Solved

Data Corruption on Raid Volume in Windows 2003 and 2008 Servers

Posted on 2009-05-17
11
939 Views
Last Modified: 2013-11-14
Hi,

I have a corruption issue that i cant seem to shake. It has been ongoing for some months now.

It relates to a Dell Poweredge 1600sc  server that was running Windows 2003 R2 Server.
I had 2 ide drives configured as a raid volume and I began to get corruption warnings from the operating system.

Oddly it was not usually on current files - just the archive stuff.

As all files (that could be read) were copied to Western Digital 500GB External drives (network attached) i wasn't overly concerned.

Especially when a check-disk and a reboot repaired the issue - most of the time.

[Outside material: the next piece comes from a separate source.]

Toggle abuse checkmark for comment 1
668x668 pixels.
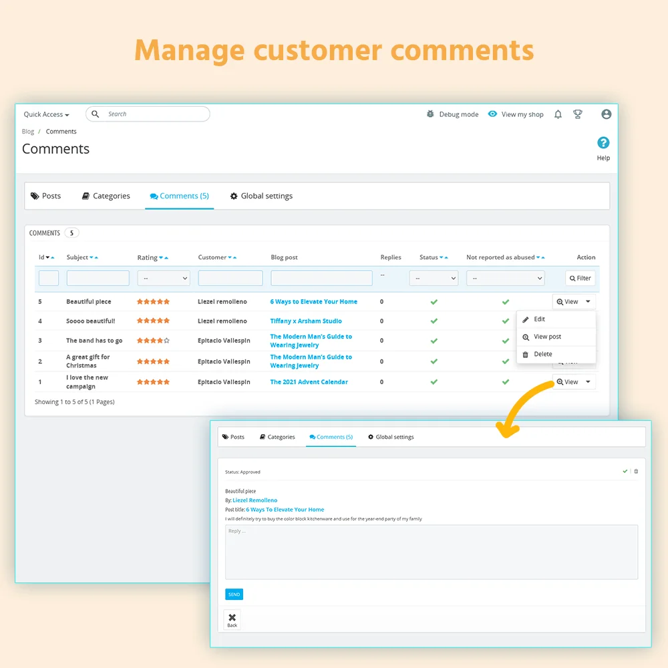(x=506, y=382)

Some time ago i installed a Silicon Image 3114 raid card and two Maxtor SATA drives, replacing the IDE drives, thinking they must have had an issue.

For a few weeks this did resolve the issue,  but recently it has reappeared.

I found a note on the Microsoft Site about Windows 2003 R2 having a corruption issue (relating to drives formatted with cluster sizes less than 4096) and applied the hotfix, but it did not correct things. http://support.microsoft.com/kb/932578

Last night I reinstalled the server reformatted the drives (not quick - a full format) and installed Windows Server 2008, thinking that would resolve the issue.

The Dell has the latest bios, all hardware devices are detected and operational in Windows Server 2008.

I began copying the files back from the external drives, and about an hour later received the first corruption warning.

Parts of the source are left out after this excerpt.